The long-delayed NSE IPO may finally be back on track as the National Stock Exchange (NSE) and the Securities and Exchange Board of India (SEBI) enter advanced talks to settle the controversial co-location case.
The case, pending before the Supreme Court, has been one of the key hurdles blocking NSE’s public listing plans.

According to people familiar with the matter, settlement talks restarted around six weeks ago, with both sides now negotiating the consent terms — primarily the amount NSE would pay to resolve the issue. SEBI has appealed a 2023 Securities Appellate Tribunal (SAT) order that partially overturned the regulator’s 2019 directive against the exchange.
What Is the Co-Location Case?
The co-location case involved allegations that certain brokers unfairly benefited by placing their servers closer to NSE’s, giving them faster access to market data and an unfair trading advantage. SEBI had accused the exchange of lapses in ensuring fairness and equal access, even though the SAT later found no fraud or violation of the SEBI Act.
The Stakes: NSE IPO and Market Confidence
The co-location case has loomed over the NSE for nearly a decade, effectively delaying its much-anticipated IPO. For years, SEBI’s regulatory overhang has deterred investors and cast a shadow on the exchange’s public image.

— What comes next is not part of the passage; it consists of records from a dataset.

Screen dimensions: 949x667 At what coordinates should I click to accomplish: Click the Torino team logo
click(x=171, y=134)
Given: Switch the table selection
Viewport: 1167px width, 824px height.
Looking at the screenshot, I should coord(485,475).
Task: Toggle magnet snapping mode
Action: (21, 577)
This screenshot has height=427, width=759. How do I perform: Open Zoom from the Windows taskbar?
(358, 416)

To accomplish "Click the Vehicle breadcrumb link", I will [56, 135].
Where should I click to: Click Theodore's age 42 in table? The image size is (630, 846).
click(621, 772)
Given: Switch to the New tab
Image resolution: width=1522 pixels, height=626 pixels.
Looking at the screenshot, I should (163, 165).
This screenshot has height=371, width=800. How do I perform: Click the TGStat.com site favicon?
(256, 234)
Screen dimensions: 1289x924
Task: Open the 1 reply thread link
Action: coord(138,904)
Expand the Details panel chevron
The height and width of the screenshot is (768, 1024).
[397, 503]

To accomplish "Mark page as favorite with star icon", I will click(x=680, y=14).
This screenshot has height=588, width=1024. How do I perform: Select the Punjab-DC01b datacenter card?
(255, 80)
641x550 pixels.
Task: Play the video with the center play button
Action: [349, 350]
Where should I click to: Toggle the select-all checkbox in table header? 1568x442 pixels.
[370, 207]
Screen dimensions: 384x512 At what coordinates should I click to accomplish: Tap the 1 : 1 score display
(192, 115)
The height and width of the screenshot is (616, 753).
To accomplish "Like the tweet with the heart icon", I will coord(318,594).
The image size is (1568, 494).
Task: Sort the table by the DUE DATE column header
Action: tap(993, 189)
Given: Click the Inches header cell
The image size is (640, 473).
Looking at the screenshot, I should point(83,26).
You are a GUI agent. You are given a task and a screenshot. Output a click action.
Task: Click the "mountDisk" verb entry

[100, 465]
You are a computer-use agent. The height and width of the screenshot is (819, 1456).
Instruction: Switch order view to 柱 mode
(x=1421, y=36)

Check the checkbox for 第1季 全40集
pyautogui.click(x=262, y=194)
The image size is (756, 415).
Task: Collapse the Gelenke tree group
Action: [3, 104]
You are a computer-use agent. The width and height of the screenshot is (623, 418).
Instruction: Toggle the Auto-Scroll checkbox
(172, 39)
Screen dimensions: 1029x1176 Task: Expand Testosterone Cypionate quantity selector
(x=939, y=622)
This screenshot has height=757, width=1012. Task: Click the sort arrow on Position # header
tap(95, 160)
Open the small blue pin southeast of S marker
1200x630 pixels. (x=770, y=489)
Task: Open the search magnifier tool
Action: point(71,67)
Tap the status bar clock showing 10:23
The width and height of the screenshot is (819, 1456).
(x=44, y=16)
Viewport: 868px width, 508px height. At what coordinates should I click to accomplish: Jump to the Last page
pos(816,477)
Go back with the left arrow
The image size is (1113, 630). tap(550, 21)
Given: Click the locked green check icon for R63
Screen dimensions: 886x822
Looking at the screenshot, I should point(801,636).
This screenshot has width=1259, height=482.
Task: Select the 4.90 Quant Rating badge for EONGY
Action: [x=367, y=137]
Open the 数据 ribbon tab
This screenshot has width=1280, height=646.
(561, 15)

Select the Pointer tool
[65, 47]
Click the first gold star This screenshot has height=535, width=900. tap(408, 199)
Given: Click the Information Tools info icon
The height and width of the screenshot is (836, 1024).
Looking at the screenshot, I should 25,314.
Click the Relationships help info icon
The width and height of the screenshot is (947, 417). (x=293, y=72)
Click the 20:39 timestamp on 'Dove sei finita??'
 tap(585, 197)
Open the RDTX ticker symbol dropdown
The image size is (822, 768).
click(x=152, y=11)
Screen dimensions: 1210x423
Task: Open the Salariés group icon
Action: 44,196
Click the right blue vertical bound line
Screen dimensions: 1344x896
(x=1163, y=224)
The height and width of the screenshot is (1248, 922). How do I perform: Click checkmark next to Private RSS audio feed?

Resolving the issue could clear the path for NSE to finally list, restoring confidence in both the bourse and India’s regulatory systems.
What Might the Settlement Cost?
Sources say SEBI may seek nearly twice the ₹643 crore that NSE paid in 2023 to settle the Trading Access Point (TAP) case — the most expensive consent settlement in SEBI’s history.
However, with SAT having issued a favorable ruling for NSE in 2023 — saying the co-location issue was not a violation of fraud regulations — the exchange is likely to push back against any steep penalty, setting the stage for intense negotiations.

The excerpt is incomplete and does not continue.